Does the description disclose side effects, auth requirements, rate limits, or destructive behavior?

With no annotations provided, the description carries full burden for behavioral disclosure. It mentions the return format (dict with specific fields) and pagination via 'size' parameter, which is helpful. However, it doesn't address rate limits, authentication requirements, error conditions beyond a generic 'error message', or whether this is a read-only operation (implied but not stated).

Agents need to know what a tool does to the world before calling it. Descriptions should go beyond structured annotations to explain consequences.

Conciseness4/5

Is the description appropriately sized, front-loaded, and free of redundancy?

The description is efficiently structured in two sentences: one stating the purpose and scope, another detailing the return format. It's front-loaded with the core functionality. Minor improvement could be merging the return details more seamlessly, but it's highly concise with zero wasted words.

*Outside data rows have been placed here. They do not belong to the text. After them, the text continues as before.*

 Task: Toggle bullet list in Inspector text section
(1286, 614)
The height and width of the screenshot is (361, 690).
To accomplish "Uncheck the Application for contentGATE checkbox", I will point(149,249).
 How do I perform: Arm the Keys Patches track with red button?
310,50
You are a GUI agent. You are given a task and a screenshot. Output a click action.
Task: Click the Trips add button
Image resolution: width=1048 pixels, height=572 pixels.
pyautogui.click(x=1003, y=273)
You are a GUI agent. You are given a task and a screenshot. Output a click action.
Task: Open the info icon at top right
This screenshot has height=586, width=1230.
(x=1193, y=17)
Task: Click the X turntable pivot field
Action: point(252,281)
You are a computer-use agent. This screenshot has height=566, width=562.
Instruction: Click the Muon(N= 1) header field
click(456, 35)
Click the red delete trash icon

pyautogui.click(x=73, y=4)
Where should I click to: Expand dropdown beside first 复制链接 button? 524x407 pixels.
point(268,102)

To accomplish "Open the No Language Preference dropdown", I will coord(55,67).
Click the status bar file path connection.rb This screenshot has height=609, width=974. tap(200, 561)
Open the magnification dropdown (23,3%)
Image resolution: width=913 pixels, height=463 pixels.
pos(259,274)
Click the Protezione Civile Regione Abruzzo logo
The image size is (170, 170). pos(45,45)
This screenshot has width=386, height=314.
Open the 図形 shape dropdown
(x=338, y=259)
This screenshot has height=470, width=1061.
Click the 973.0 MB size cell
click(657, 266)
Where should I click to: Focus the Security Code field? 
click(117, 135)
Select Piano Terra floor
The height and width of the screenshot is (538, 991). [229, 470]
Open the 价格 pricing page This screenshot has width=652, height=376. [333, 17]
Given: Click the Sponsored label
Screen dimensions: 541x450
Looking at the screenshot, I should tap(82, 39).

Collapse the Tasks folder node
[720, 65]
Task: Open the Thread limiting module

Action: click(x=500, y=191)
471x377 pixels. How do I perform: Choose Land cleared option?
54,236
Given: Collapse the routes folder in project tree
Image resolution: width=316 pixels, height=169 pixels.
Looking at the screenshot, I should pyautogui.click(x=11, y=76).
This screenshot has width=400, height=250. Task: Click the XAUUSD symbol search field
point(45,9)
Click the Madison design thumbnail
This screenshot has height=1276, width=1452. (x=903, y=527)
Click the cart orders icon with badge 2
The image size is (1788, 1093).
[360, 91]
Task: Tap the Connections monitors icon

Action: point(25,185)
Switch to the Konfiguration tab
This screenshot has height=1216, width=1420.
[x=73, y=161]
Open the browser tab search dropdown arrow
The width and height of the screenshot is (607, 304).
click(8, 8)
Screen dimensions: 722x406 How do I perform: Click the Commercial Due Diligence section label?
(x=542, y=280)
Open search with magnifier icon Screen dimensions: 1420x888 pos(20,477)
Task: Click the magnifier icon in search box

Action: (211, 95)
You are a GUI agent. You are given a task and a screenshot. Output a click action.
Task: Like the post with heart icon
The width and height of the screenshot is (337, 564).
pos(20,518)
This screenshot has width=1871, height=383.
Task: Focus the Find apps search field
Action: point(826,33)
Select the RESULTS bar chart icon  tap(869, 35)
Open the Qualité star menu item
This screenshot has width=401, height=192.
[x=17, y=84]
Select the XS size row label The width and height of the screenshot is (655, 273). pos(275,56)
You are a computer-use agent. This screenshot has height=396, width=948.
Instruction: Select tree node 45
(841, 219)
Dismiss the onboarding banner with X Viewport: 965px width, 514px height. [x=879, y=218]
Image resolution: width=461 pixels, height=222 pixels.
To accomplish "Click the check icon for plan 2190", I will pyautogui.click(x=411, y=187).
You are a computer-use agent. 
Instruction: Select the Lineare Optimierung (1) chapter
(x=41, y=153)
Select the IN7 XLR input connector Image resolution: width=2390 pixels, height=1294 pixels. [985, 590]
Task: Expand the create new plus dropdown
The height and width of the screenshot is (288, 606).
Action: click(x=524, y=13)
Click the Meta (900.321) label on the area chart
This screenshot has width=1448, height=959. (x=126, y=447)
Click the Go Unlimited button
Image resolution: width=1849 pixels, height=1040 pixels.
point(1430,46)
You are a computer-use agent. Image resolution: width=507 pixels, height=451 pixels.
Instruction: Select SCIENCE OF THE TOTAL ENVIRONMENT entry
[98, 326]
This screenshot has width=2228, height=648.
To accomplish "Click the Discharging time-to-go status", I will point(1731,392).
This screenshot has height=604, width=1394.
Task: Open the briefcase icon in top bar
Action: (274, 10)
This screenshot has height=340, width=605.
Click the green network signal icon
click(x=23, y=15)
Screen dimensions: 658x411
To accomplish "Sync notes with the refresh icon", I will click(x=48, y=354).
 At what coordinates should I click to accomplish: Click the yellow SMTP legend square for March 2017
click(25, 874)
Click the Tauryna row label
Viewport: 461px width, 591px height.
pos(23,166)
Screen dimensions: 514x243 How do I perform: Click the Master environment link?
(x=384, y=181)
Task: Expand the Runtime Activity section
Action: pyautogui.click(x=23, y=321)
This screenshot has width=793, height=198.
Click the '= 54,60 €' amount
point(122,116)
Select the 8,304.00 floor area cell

Shorter descriptions cost fewer tokens and are easier for agents to parse. Every sentence should earn its place.

Completeness4/5

Given the tool's complexity, does the description cover enough for an agent to succeed on first attempt?

Given 100% schema coverage and an output schema (implied by 'Returns: dict...'), the description provides adequate context. It covers the tool's purpose, return structure, and pagination behavior. For a read operation with good schema support, this is reasonably complete, though adding behavioral constraints would enhance it.

Complex tools with many parameters or behaviors need more documentation. Simple tools need less. This dimension scales expectations accordingly.

Parameters3/5

Does the description clarify parameter syntax, constraints, interactions, or defaults beyond what the schema provides?

Schema description coverage is 100%, providing clear documentation for all three parameters. The description doesn't add any parameter-specific information beyond what's in the schema, but the schema already fully describes term_id format, ontology_id examples, and size default/purpose. Baseline 3 is appropriate when schema does the heavy lifting.

Input schemas describe structure but not intent. Descriptions should explain non-obvious parameter relationships and valid value ranges.

Purpose4/5

Does the description clearly state what the tool does and how it differs from similar tools?

The description clearly states the action ('Get hierarchical children') and resource ('ontology term from OLS'), specifying it includes both subclasses and hierarchical properties. It distinguishes from siblings like 'bc_get_term_details' by focusing on children retrieval rather than term metadata. However, it doesn't explicitly contrast with 'bc_search_ontology_terms' which might also retrieve related terms.

Agents choose between tools based on descriptions. A clear purpose with a specific verb and resource helps agents select the right tool.

Usage Guidelines2/5

Does the description explain when to use this tool, when not to, or what alternatives exist?

No guidance is provided on when to use this tool versus alternatives like 'bc_get_term_details' for basic term information or 'bc_search_ontology_terms' for broader searches. The description mentions what it returns but doesn't specify use cases, prerequisites, or exclusions for this hierarchical children query.

Agents often have multiple tools that could apply. Explicit usage guidance like "use X instead of Y when Z" prevents misuse.